Penatalaksanaan Pada prinsipnya, jika pasien DM memiliki kadar gula yang terkontrol, respon terhadap obat anti tuberkulosis (OAT) sama seperti pasien TB tanpa DM.3 Masalah terkait terapi yang mungkin muncul, antara lain: gangguan absorbsi obat pada sistem GI, keadaan hiperglikemik yang mengganggu kadar gula di jaringan, gangguan fungsi makrofag alveolar dan sel CD4. Berdasarkan pengalaman klinis, beberapa ahli menganjurkan agar pengobatan TB pada pasien DM diperpanjang sampai 9 atau bahkan 12 bulan.3, 6 Banyak OAT dimetabolisme di hati. Rifampisin menginduksi enzim enzim hepatik yang mengaktivasi metabolisme sulfonilurea oleh hati sehingga pemakaian sulfonilurea perlu ditingkatkan dosisnya pada pasien DM yang menerima OAT.3, 6 Penggunaan etambutol perlu dihindari karena efek samping etambutol pada mata, di mana pasien DM sering mengalami komplikasi pada mata.3 Beberapa OAT memiliki efek metabolik dan endokrin yang dapat mempengaruhi keadaan diabetik, seperti: isoniazid dan rifampicin keduanya mengakibatkan metabolisme vitamin D yang abnormal dan hipokalsemia.

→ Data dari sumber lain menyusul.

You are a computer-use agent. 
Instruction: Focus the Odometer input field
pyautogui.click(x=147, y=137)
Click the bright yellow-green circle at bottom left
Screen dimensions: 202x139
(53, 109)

Terapi para-aminosalicylic acid berhubungan dengan hipoglikemi, goiter, dan hipotiroidism.6

1. Tuberculosis. World Health Organization; 2011; Available from: http://www.who.int/mediacentre/factsheets/fs104/en/. 2. Global Tuberculosis Control. WHO Report: World Health Organization2010. 3. Tuberkulosis: Pedoman Diagnosis dan Penatalaksanaan di Indonesia. Jakarta: Perhimpunan Dokter Paru Indonesia; 2006. 4. Chutka DS. Geriatrics. In: Habermann TM, Ghosh AK, editors. Mayo Clinic Internal Medicine: Concise Textbook2008. p. 335-6. 5. Tuberculosis. 5th ed. Varaine F, Henkes M, Grouzard V, editors2010. 6. Ljubic S, Balachandran A, Pavlic-Renar I, Barada A, Metelko Z. Pulmonary infections in diabetes mellitus. Diabetologia Croatica. 2004;33(4). 7. Bashar M, Alcabes P, Rom WN, Condos R. Increased incidence of multidrug-resistant tuberculosis in diabetic patients on the bellevue chest service, 1987 to 1997. Chest. 2010;120:15149. 8. Perez-Guzman C, Torres-Cruz A, Villareal-Velarde H, Salazar-Lezama M, Vargas M. Atypical radiological images of pulmonary tuberculosis in 192 diabetic patients: a comparative study. Int J Tuber Lung Dis. 2001;5(5):455-61. 9. Qazi MA, Sharif N, Warraich MM, Imran A, Haque IU, Attique MUH, et al. Radiological pattern of pulmonary tuberculosis in diabetes mellitus. Annals. 2009;15:71-4.